The response to digital disruption is not an either/or response. It’s a combination of digital and analogue – to go "digilogue".
Nike is a good example. It used to be a hardware company that made sports apparel. However, it noticed that because of the digital iPod popularity, more joggers were running while listening to music. This was not new; the Sony Walkman had done much the same. But the novelty lay in Nike’s combination of analogue with digital. It created Nike+, which, via a chip in your shoes or an app on your iPhone, could monitor your analogue movements digitally, while allowing you to select motivational songs through your Apple iTunes library. The app also went social. Joggers could share tips, runs and favourite work-out routes and receive claps and recognition from friends for exercise completed. Nike found itself moving from just providing hardware to also providing software. It went digilogue by offering digital and analogue touch points. It now captures joggers’ digital data, which it can use to tailor communications, offer bespoke promotions and become entrenched in its clients’ and prospects’ increasing digital monitoring of their health.
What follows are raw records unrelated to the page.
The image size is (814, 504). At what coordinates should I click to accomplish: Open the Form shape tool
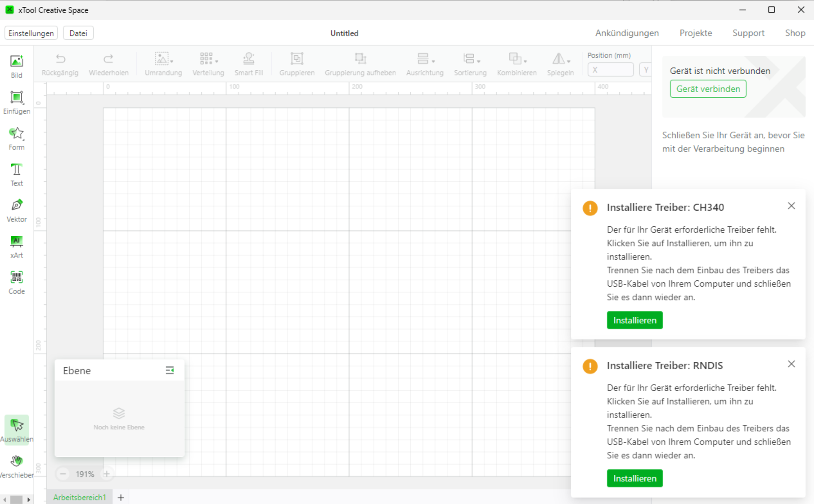(16, 138)
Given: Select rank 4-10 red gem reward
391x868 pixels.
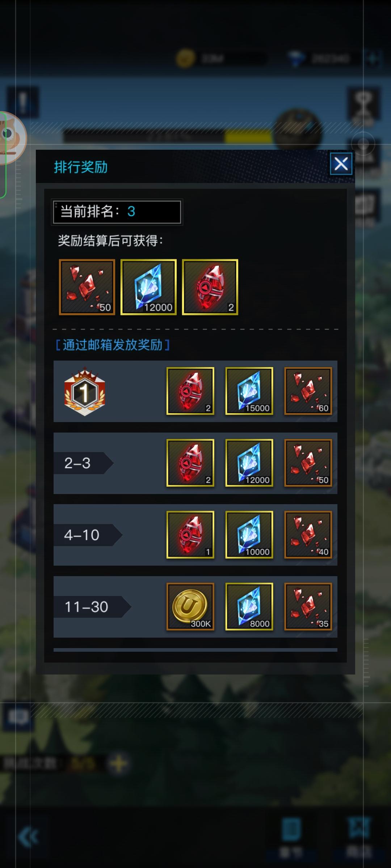Looking at the screenshot, I should tap(190, 535).
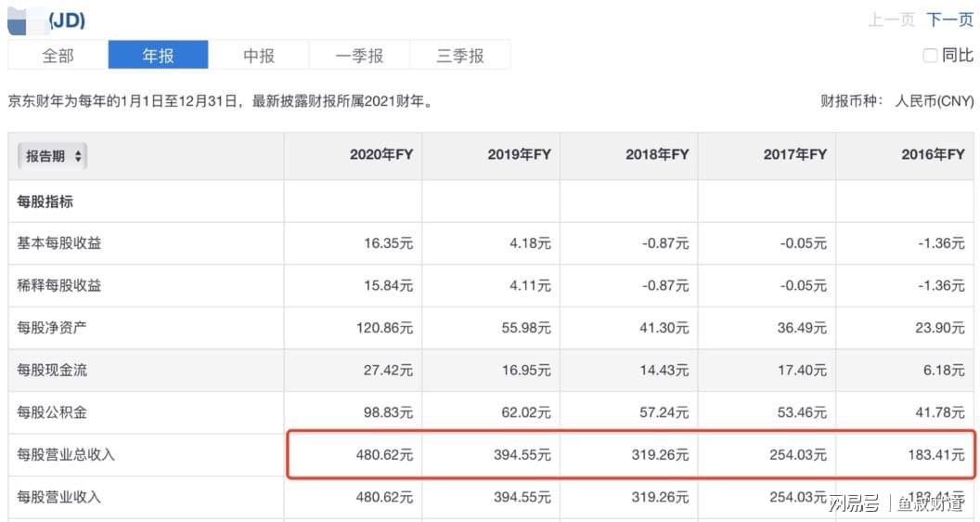
Task: Click the 人民币(CNY) currency label
Action: (x=935, y=100)
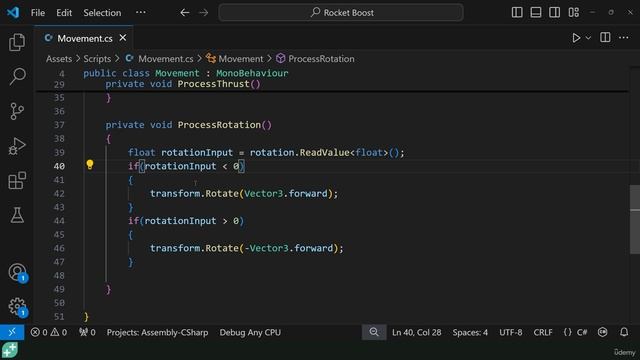Select the Movement.cs tab

pos(84,38)
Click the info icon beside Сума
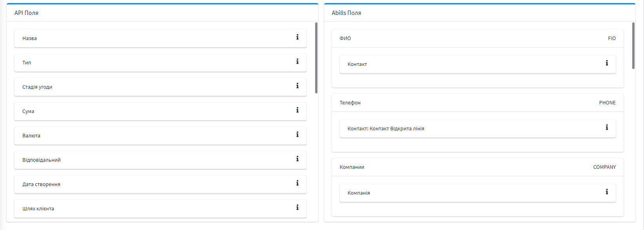The image size is (644, 230). pyautogui.click(x=297, y=110)
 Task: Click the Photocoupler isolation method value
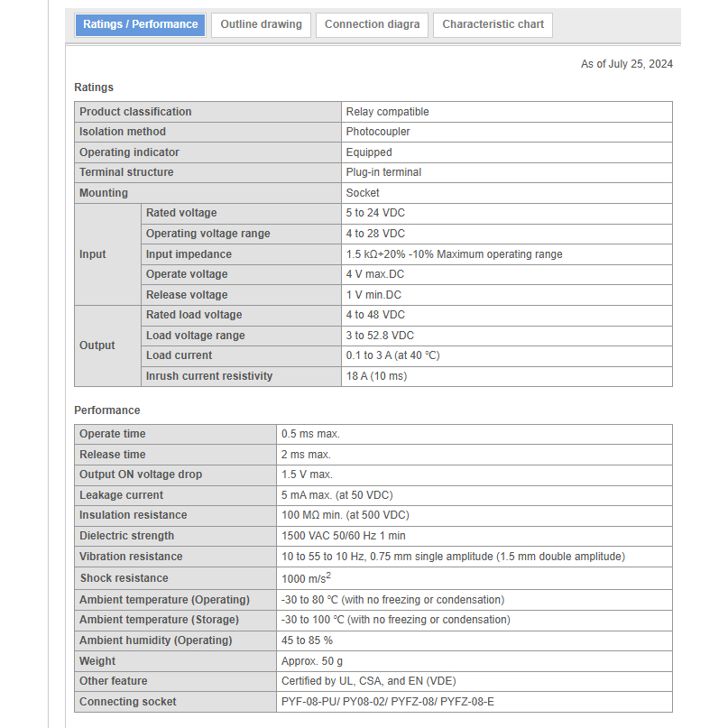point(377,132)

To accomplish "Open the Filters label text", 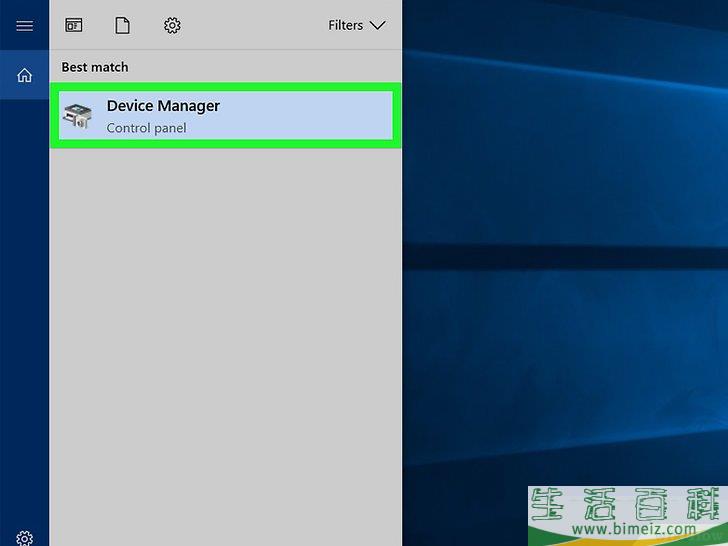I will (x=345, y=26).
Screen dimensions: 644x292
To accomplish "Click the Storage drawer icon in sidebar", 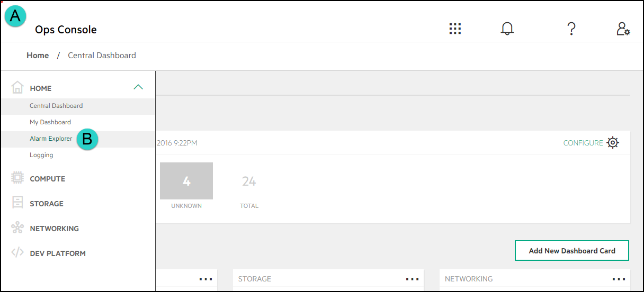I will 17,203.
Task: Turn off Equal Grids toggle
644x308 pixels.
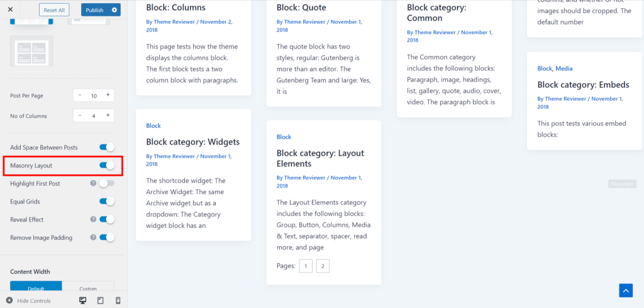Action: pyautogui.click(x=107, y=202)
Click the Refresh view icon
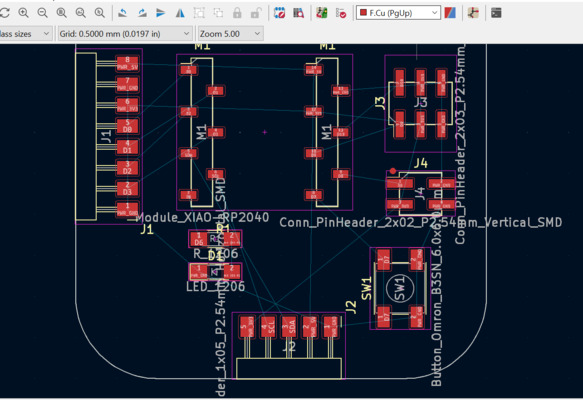Viewport: 583px width, 400px height. point(4,13)
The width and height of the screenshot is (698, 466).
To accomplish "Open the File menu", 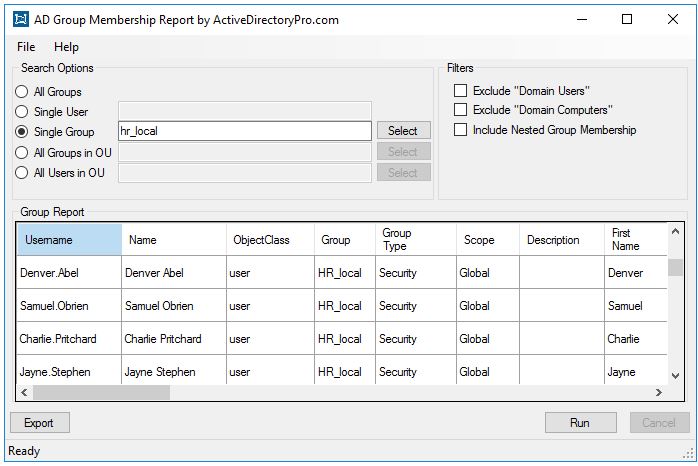I will [x=26, y=47].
Nike is thus providing a bridge between the real, analogue world and the virtual, digital world.
Digital minds, analogue hearts. To win the hearts and minds of tomorrow’s customers, you must provide informational value to your customers’ digital, rational minds, and connect experientially with your customers’ timelessly analogue hearts. This leaves you as a director to start asking better digilogue questions of your executive teams.